Prerequisites#

Congratulations on starting your data science journey! In this chapter, we’re going to help you install or access the tools you need to start learning and doing data science. We’ve made a few assumptions about what you already know in order to get the most out of this book. You should be generally numerically literate, and it’s helpful if you have some programming experience already.

Introduction#

We’ll be helping you get set up with:

  • an integrated development environment, or IDE, a place to write and run code

  • an installation of Python, so that your computer can interpret and execute Python code

  • installing packages, which extend the functionality of Python

While there will be much more information on the how to come, let’s first spend a moment explaining what these are.

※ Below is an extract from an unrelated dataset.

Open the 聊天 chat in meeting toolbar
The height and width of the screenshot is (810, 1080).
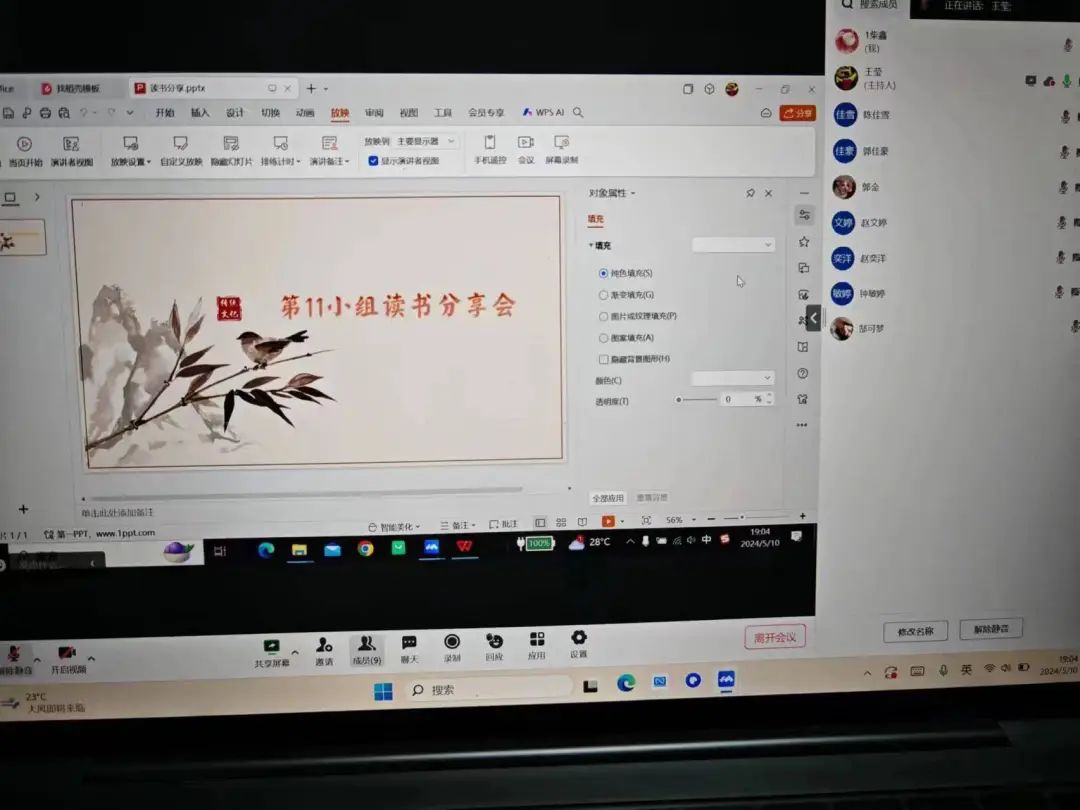(x=409, y=643)
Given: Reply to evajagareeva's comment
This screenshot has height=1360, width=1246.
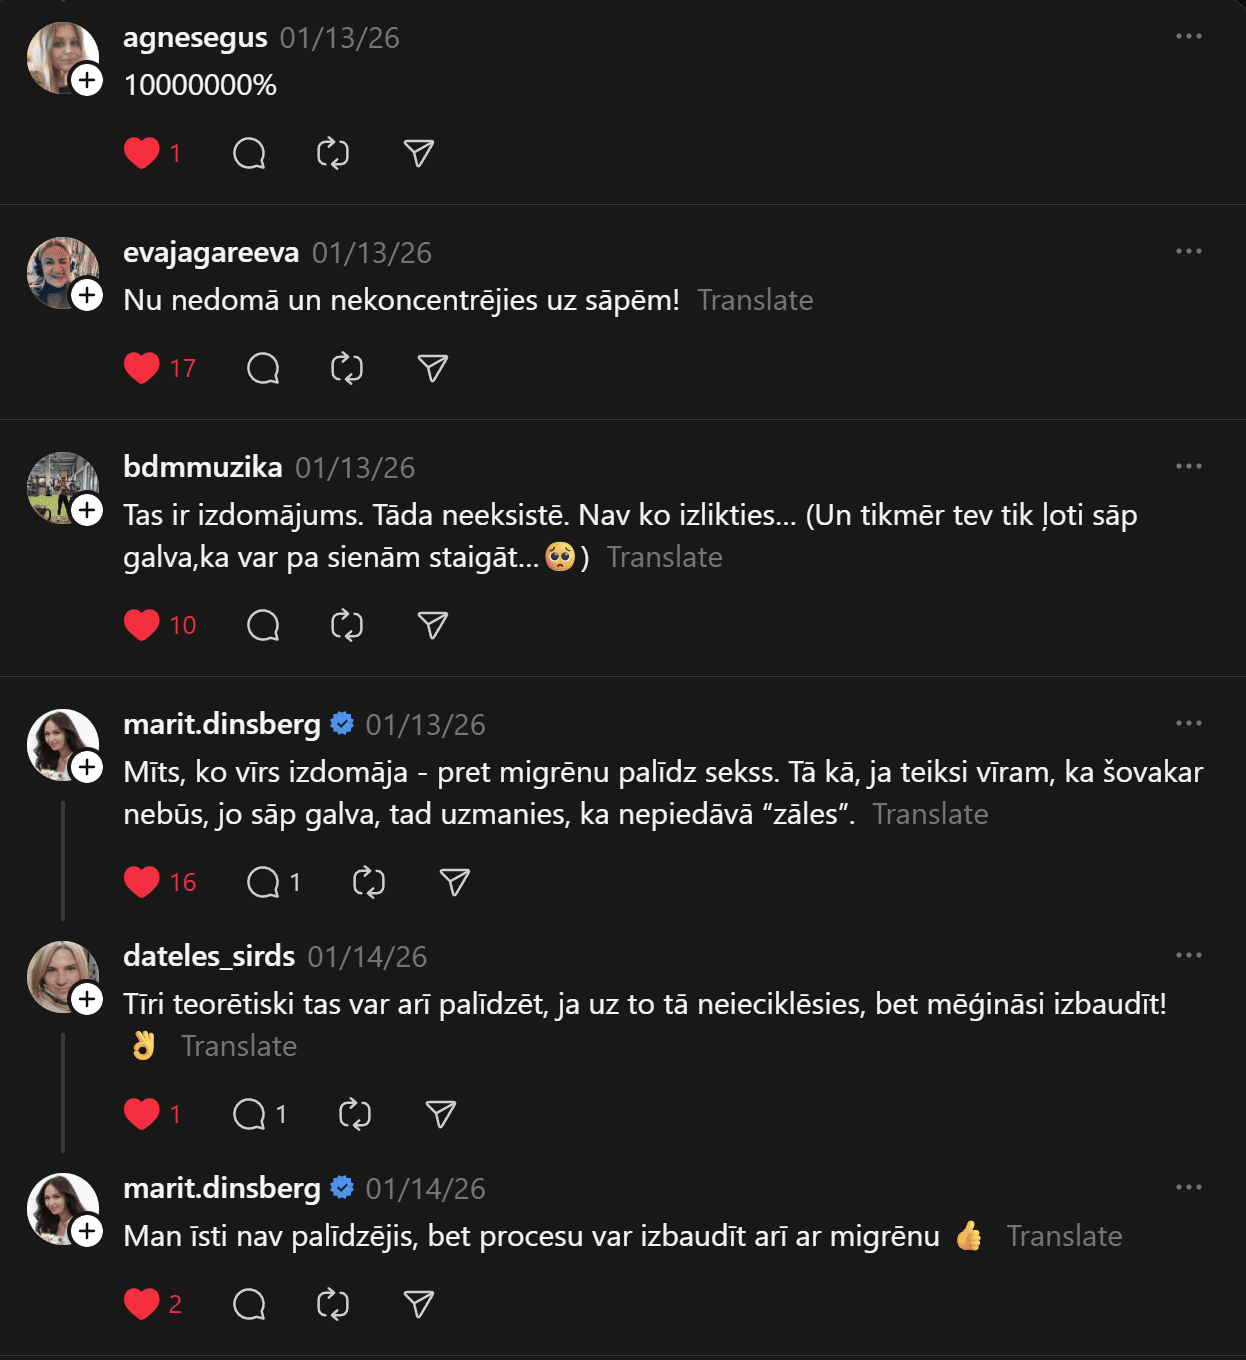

Integrated development environment, or IDE#

An integrated development environment (IDE) is a software application that provides a few tools to make coding easier. The most important of these is a way to write the code itself! IDEs are not the only way to programme, but they are perhaps the most useful. Note that the language and the place you write the language (the IDE) are separate things: the language is a way of processing your instructions, the IDE is where you write those instructions. There are a lot of integrated development environments (IDEs) out there. This book strongly recommends Microsoft’s Visual Studio Code, which works on all major operating systems and is one of the most popular. Here are some of the useful features that Visual Studio Code provides:

  • a way to run your code interactively (line-by-line) or all at once

  • a way to debug (look for errors) in your code

  • a quick way to access helpful information about commonly used software packages

  • automatic code formatting, so that your code follows best practice guidelines

  • auto-completion of your code when you hit TAB

  • automatic code checking for basic errors

  • colouring your brackets in pairs so you can keep track of the logical order of execution of your code!

A Python interpreter#

Python is both a programming language that you can read, and a language that computers can read, interpret, and then carry out instructions based on. For your computer to be able to read and execute Python code, you will need to get Python installed on your computer. There are lots of ways to install a Python “interpreter” on your computer, but this book recommends the Anaconda distribution of Python for its flexibility and simplicity.

Packages#

A Python package is a collection of functions, data, and documentation that extends the capabilities of an installed version of Python. Using packages is key to most data science because most of the functionality we’ll need comes from extra packages. You’ll see statetments like import numpy as np at the start of many Python code scripts—these are instructions to use an installed package (here one called numpy) and to give it a shortened name (np, for convenience) in the rest of the script. The functions in the numpy package are then accessed through syntax like np.; for example, you can take logs with np.log(x) where x is a variable containing a number. You need only install packages once.

Typical workflow#

The typical workflow for analysis with code might be something like this:

  • Open up your integrated development environment (IDE)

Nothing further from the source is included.